4. Marginal Cost Based Lending Rate (MCLR)
From April 1st 2016, floating rate loans were issued based on the MCLR of the banks. Banks need to borrow funds themselves to be able to extend loans. The funds raised by the banks can be in the form of deposits such as fixed deposits, current accounts, savings account etc. and borrowing such as short term and long term borrowings. The MCLR is based on marginal cost of funds which is based on the following formula
Marginal cost of funds = 92% x Marginal cost of borrowings + 8% x Return on networth
MCLR corresponds to the tenor of the funds raised.
Note that MCLR regime is NOT applicable to fixed-rate loans.
The Base Rate or MCLR component of the lending rate is the minimum lending rate based on RBI rules but the actual rate payable by the borrower is higher than that. Difference between the actual lending rate and the Base or MCLR rate is called the spread. Banks decide the spread for each borrower based on Bank's own policies.
The policies to affect spread are decided by banks based on business strategy (market competition or embedded options in the loans), Credit Risk premium charged by a bank and availability of collateral etc.
In a floating rate loan, the Base or MCLR rate changes with the market conditions but the Spread generally remains fixed for the life of the loan.
SO, WHAT IS CHANGING FROM APRIL 1st 2019
It is a common concern of the borrowers that banks are quick to increase their lending rates when the policy rates increase but slow to reflect any decrease in any policy rates. The implementation of MCLR was intended to solve this problem. Unfortunately, the experiment has failed and RBI is doing away with the MCLR regime.

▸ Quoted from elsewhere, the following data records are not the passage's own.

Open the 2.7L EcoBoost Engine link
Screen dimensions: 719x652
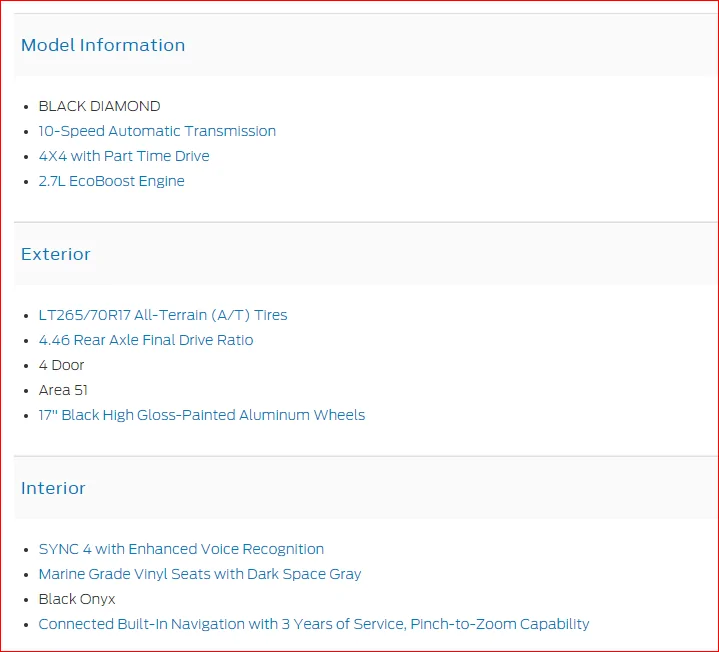pyautogui.click(x=111, y=181)
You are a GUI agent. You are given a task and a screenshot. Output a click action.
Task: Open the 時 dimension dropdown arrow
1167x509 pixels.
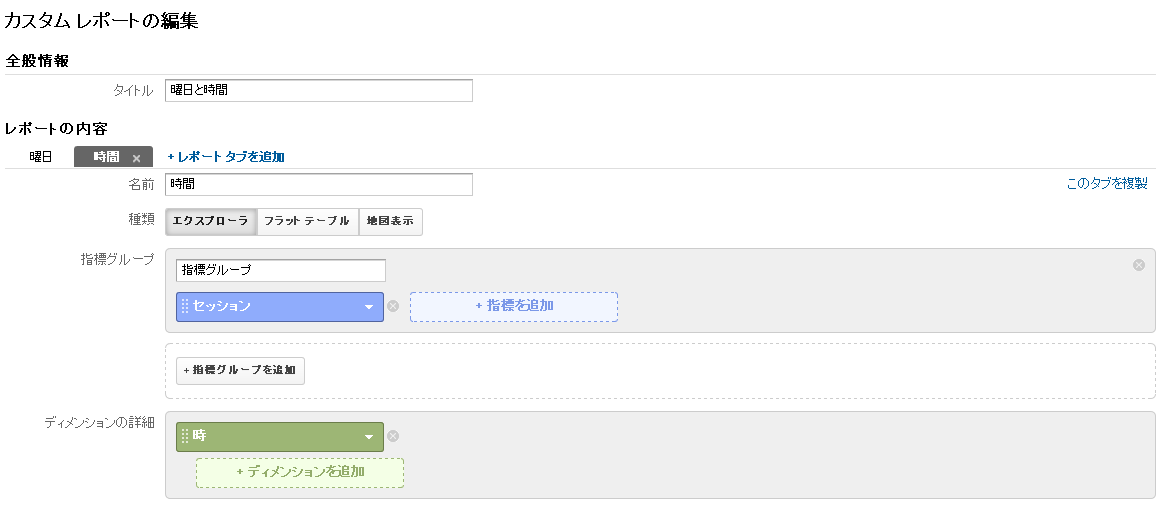[368, 438]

From April 1st 2019, the lending rates are to be linked with external benchmarks. As per RBI Statement on Developmental and Regulatory Policies dated 5th December 2018, floating rate loans has to be linked with external benchmarks instead of current way of linking with internal benchmarks such as Prime Lending Rate (PLR), Benchmark Prime Lending Rate (BPLR), Base rate and Marginal Cost of Funds based Lending Rate (MCLR) etc.
The acceptable external benchmarks are
- Reserve Bank of India policy repo rate, or
- Government of India 91 days Treasury Bill yield produced by the Financial Benchmarks India Private Ltd (FBIL), or
- Government of India 182 days Treasury Bill yield produced by the FBIL, or
- Any other benchmark market interest rate produced by the FBIL.
Every bank has to choose only one external benchmark i.e. a single bank cannot use multiple benchmarks.
Banks are free to decide the Spread and the Spread will be unchanged for the whole life of the bank unless the borrower’s credit assessment goes through a substantial change.